Isto no entanto não quer dizer que a antiga dialéctica de reforma e revolução, de crítica de princípio e exigências diárias limitadas, tenha chegado a perder o interesse; mesmo sendo ela já não tão barata como nos tempos do movimento histórico de acumulação, quando a palavra socialismo significava pouco mais do que capitalismo de Estado, e assim uma variante do sistema de produção de mercadorias. O objectivo tem de ser definido de novo, para além da produção de mercadorias e do trabalho abstracto, para além do mercado e do Estado. Também aí tem de haver caminhos para o novo objectivo, formas transitórias e exigências parciais imanentes, susceptíveis de se tornarem próprias de um movimento social. Pois uma exigência parcial é sempre uma exigência, e não um "afeiçoamento" à suposta obrigação objectiva, porque já não se poderia exigir mais nada, a não ser co-administrar criativamente a própria decadência. Para de todo poder fazer apenas a mais pequena exigência imanente, é necessário pôr em questão, teórica e programaticamente, todo o sistema, desde o princípio.
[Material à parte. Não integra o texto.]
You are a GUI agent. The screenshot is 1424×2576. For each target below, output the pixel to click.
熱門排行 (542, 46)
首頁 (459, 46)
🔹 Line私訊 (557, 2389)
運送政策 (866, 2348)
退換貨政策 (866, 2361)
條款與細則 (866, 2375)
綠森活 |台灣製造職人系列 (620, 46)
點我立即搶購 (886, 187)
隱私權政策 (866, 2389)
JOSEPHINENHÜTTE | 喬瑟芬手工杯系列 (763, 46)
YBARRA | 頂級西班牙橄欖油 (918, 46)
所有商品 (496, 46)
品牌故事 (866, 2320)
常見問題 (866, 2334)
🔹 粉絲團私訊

Uma alternativa imanente para a actual co-administração política da escassez financeira pública e privada, seria a luta consequente pela anulação das dívidas de todos os insolventes. O grande corte do perdão das dívidas, por a carga já não ser suportável, já se verificou algumas vezes na história. O legislador ateniense Solon libertou no ano 594 a.C. os camponeses áticos da servidão das dívidas. Hoje isto diz respeito aos Estados do Terceiro Mundo, às autarquias e aos orçamentos particulares sobre-endividados de todos os países. Não se pode ir aos bolsos dos que já estão despidos. Todas as reestruturações de dívidas, prorrogações e reescriturações já são apenas poeira para os olhos. O limite absoluto está alcançado, quando em países como a Argentina a vida pública e social entra em colapso, quando comunas alemãs encerram as bibliotecas e piscinas ou as tornam impagáveis, quando em milhões de casas o telefone, o gás e a luz são desligados, ou quando as pessoas até perdem as suas casas.
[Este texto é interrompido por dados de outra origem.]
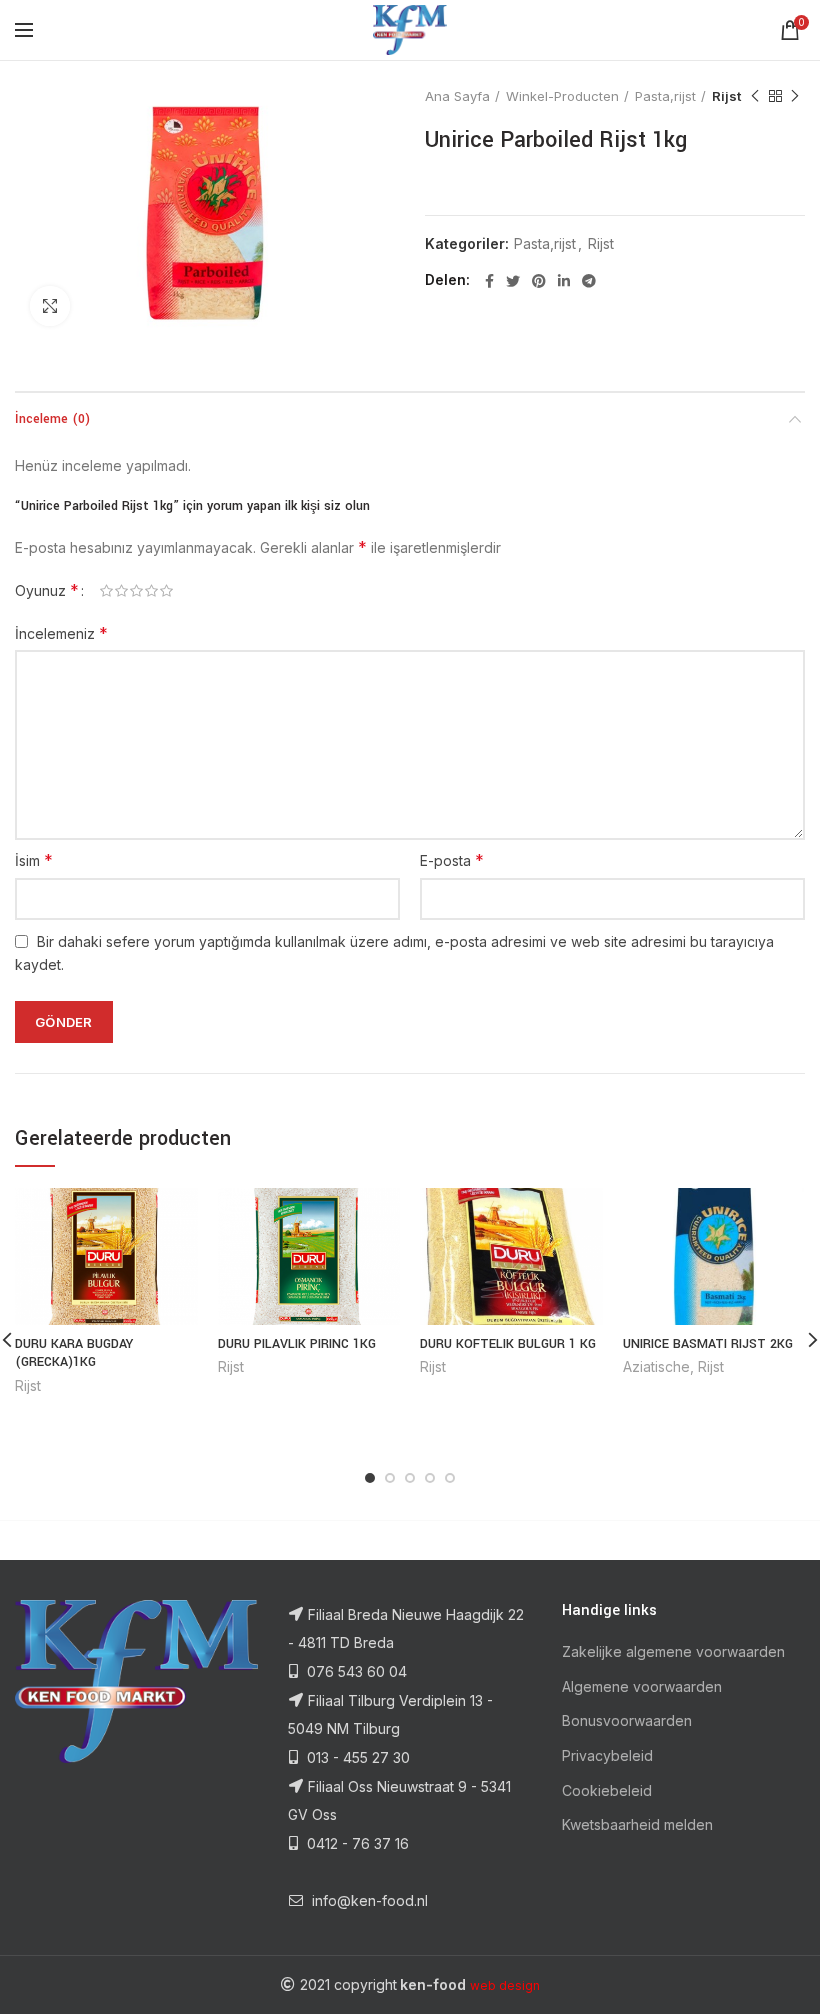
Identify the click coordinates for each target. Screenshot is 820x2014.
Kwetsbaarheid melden (637, 1824)
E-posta (452, 860)
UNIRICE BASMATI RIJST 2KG (708, 1344)
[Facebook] (489, 281)
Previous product (755, 96)
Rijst (726, 96)
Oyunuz (47, 590)
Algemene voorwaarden (642, 1686)
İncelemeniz (61, 633)
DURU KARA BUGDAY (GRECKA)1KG (74, 1353)
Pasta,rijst (665, 96)
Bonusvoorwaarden (627, 1720)
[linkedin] (564, 281)
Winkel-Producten (562, 96)
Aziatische (656, 1366)
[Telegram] (589, 281)
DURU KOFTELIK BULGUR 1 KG (508, 1344)
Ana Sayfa (457, 96)
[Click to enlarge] (50, 306)
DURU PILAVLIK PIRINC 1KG (297, 1344)
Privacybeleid (607, 1755)
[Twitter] (513, 281)
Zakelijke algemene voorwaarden (673, 1651)
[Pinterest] (539, 281)
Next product (795, 96)
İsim (34, 860)
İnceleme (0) (52, 419)
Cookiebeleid (607, 1790)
Obviamente o problema é devido ao sistema. A acumulação real capitalista há muito que encontrou os seus limites internos com a terceira revolução industrial. Por falta de investimentos reais rentáveis, o capital monetário entra na superstrutura financeira e cria bolhas especulativas. Ao mesmo tempo e pela mesma razão os rendimentos reais caiem fora; Estados, autarquias e orçamentos privados são obrigados a endividar-se em montantes nunca antes atingidos.
Enquanto as bolhas financeiras estalam espontaneamente, as dívidas não pagas chegam a ser o objecto da luta de interesses. Os representantes político-económicos do novo capitalismo de crise, as instituições financeiras e as administrações de bens de capital monetário não podem senão insistir nas exigências, que se têm tornado há muito irreais. Mas, para a substância do dinheiro escritural ser mantida a todo o custo, a reprodução social desmorona-se até ficar uma ruína. E a política está antes de tudo ao lado dos credores, assumindo-se como o seu guarda de cassetete, se bem que o volume de dívidas já é de todo o modo um registo de ar e vento, tal como os valores de bolsa especulativos. A exigência para o grande corte está de certa maneira no ar.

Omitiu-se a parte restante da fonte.